Your assignment: Only the lines from the one with "Open the Prioritize" through the end of the data are wanted, copied exactly.

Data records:
■ ■ ■ ■ ■
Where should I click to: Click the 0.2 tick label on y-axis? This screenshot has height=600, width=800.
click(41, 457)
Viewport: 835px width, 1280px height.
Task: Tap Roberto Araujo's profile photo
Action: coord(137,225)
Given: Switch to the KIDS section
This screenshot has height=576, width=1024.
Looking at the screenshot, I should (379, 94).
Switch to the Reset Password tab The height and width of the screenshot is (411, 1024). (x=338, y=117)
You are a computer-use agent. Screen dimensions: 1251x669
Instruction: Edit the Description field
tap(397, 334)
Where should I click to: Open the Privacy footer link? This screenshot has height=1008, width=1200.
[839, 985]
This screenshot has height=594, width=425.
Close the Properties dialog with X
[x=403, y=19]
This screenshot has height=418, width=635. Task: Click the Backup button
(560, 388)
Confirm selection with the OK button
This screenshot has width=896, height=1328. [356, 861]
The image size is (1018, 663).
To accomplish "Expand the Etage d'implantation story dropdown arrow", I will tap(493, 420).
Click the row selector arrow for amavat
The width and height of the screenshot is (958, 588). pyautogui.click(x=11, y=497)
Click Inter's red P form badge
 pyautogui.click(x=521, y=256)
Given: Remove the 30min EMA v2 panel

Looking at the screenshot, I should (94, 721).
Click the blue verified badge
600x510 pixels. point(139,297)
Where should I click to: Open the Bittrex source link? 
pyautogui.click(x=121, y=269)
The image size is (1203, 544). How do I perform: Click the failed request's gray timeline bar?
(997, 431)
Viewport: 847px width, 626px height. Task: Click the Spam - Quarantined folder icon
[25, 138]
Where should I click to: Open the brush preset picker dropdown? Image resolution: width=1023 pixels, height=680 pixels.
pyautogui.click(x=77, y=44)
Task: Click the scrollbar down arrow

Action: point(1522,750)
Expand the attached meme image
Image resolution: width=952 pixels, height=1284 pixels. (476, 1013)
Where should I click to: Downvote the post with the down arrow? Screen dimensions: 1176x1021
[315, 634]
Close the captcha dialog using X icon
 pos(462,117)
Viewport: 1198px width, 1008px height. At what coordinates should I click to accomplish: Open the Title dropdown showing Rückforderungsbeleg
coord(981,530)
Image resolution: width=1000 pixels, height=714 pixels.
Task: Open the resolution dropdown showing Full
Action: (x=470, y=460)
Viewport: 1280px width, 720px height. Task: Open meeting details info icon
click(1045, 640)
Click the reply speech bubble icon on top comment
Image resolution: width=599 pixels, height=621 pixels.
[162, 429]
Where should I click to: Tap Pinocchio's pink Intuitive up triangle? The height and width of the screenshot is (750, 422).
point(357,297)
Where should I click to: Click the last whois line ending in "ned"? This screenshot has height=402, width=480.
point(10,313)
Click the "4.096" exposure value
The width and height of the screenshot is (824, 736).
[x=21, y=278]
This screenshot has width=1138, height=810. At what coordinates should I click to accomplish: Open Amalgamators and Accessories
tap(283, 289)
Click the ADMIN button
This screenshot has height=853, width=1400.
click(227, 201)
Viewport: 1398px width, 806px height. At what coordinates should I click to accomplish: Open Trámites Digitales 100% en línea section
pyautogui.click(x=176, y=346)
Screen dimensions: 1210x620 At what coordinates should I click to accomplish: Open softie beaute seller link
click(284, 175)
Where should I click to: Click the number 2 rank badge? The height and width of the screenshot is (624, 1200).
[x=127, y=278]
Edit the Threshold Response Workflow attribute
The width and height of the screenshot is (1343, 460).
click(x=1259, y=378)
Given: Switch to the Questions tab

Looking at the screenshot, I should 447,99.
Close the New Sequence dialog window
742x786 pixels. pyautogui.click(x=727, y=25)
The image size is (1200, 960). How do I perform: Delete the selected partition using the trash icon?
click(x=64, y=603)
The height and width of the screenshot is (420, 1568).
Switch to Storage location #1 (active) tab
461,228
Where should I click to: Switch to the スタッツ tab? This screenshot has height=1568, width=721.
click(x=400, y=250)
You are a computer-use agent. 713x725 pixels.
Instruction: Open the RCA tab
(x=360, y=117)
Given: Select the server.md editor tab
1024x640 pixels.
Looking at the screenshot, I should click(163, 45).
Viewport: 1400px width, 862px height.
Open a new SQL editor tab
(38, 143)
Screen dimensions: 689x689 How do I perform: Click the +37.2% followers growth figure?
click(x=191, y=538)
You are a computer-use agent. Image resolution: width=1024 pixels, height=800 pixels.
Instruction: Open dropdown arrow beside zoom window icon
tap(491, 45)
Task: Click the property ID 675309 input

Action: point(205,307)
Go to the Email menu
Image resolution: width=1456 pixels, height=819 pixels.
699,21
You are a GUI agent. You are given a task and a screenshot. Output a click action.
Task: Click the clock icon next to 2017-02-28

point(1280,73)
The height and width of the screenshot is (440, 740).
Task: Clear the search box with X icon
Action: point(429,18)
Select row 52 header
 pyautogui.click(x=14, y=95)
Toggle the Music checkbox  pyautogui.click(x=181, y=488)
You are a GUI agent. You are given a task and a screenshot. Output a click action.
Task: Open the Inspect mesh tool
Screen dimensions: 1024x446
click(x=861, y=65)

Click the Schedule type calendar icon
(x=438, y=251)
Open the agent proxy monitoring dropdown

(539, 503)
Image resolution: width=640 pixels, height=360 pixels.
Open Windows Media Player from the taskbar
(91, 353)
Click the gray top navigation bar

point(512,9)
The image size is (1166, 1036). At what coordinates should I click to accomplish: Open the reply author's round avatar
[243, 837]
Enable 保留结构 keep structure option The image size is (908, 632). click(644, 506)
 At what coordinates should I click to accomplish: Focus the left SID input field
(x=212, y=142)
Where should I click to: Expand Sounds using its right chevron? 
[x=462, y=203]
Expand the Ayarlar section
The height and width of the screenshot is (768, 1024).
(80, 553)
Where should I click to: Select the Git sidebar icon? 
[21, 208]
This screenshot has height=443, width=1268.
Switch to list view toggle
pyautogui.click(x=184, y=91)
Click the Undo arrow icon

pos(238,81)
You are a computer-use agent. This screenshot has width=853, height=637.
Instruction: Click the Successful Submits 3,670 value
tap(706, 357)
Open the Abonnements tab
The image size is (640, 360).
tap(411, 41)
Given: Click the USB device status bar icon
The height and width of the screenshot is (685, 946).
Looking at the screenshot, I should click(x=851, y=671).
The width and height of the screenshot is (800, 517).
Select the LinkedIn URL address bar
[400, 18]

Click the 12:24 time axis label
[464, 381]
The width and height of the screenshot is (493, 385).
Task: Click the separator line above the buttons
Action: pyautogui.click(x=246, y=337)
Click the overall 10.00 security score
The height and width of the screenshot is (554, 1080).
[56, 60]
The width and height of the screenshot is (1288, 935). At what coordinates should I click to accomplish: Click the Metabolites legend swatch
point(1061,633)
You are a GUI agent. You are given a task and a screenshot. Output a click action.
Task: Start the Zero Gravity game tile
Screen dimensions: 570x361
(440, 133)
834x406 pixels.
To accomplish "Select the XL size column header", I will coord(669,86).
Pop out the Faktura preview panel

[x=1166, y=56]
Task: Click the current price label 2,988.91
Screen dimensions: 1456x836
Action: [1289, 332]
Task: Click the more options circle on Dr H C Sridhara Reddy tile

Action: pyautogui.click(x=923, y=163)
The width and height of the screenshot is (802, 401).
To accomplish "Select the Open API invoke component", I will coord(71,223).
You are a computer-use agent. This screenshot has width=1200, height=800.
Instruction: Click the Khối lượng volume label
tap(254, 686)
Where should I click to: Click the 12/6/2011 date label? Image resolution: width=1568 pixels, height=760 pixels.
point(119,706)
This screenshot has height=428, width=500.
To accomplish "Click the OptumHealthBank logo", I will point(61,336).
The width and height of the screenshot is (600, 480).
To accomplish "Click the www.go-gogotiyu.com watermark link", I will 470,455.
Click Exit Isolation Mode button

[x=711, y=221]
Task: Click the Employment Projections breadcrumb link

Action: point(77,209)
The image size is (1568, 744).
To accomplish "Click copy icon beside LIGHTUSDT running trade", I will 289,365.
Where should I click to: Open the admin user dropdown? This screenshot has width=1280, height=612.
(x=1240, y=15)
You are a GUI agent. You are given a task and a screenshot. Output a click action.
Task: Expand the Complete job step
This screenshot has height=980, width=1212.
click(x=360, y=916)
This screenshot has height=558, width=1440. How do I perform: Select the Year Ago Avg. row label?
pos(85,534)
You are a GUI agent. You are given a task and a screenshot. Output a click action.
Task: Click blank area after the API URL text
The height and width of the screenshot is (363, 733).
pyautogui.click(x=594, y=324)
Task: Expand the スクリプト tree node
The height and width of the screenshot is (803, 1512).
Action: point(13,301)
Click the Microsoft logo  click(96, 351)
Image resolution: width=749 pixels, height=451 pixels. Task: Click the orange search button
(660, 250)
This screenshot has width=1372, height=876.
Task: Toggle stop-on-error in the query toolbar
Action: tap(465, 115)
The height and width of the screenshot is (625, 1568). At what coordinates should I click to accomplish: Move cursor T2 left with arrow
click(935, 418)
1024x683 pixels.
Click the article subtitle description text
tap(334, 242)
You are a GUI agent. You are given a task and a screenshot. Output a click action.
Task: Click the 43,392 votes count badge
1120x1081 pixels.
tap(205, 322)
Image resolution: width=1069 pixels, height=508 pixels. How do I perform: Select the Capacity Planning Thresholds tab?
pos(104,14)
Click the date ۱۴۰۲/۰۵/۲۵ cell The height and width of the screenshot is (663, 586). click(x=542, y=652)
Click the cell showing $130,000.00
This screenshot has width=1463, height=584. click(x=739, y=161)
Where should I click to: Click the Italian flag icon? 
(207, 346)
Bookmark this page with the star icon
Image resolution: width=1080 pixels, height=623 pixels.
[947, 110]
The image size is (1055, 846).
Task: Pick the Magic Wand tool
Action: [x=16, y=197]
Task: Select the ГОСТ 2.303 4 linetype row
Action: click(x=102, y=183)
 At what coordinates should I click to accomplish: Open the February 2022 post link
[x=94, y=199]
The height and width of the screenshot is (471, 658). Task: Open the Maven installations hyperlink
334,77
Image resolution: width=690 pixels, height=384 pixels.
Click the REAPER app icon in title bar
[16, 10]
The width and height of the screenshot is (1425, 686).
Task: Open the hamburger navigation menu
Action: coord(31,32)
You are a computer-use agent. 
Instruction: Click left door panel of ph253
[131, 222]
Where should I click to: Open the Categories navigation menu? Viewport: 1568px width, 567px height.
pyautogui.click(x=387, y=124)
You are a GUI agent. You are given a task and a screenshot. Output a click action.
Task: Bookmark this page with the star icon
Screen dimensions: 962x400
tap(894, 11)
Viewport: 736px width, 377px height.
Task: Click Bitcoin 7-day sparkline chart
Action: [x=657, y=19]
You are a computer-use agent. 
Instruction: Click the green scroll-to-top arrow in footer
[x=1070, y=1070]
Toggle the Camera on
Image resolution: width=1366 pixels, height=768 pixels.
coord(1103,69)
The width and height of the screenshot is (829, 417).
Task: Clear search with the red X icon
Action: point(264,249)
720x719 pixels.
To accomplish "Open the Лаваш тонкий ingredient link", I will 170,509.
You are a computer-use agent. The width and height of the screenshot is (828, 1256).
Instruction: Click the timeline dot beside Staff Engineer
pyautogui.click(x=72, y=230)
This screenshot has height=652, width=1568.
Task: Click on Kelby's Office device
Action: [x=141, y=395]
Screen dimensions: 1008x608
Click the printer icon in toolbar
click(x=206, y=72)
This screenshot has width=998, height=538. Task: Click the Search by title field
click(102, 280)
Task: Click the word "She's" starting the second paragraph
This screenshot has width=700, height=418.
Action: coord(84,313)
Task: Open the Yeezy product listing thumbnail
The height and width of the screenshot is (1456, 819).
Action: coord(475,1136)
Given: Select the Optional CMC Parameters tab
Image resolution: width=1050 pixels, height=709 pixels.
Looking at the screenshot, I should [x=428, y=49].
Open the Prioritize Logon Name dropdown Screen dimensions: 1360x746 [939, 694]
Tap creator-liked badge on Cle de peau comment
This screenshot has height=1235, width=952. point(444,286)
■ ■ ■ ■ ■
Solution to the problem:
Open the Prioritize Logon Name dropdown Screen dimensions: 1360x746 [939, 694]
Tap creator-liked badge on Cle de peau comment
This screenshot has height=1235, width=952. point(444,286)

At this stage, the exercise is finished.